(Stored data)
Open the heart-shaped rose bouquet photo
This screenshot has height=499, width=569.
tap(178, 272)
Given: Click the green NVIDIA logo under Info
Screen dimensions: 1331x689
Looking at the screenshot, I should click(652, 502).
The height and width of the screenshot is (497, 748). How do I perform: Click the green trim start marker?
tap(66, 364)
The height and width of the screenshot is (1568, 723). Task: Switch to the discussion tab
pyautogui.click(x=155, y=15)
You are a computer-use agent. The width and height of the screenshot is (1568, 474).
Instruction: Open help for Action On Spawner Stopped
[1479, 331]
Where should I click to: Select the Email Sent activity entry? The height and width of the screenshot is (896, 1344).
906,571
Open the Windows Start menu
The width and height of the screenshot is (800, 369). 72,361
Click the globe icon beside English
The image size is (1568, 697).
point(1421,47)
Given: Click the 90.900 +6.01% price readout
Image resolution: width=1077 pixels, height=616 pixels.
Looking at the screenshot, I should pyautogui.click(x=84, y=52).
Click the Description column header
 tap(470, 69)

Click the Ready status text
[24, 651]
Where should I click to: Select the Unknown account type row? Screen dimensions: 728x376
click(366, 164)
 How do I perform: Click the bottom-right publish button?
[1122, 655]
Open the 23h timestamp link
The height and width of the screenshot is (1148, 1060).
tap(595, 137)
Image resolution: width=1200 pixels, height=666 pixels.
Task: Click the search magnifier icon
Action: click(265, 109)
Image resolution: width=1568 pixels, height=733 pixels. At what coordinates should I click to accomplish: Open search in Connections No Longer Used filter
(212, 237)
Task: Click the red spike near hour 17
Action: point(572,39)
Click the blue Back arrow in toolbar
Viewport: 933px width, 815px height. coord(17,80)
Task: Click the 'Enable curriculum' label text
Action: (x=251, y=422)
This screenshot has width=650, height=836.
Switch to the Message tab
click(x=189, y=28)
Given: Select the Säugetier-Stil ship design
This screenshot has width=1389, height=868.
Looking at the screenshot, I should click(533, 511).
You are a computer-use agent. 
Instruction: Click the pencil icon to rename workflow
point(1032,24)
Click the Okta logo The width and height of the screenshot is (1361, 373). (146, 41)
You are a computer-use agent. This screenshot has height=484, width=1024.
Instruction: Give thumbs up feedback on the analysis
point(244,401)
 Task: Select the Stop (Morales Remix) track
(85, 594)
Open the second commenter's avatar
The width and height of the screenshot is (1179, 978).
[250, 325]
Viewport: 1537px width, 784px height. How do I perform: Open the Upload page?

● What is being asked: Some lines in the records above contain "Given". Count them and give the number only.

● Result of the task: 3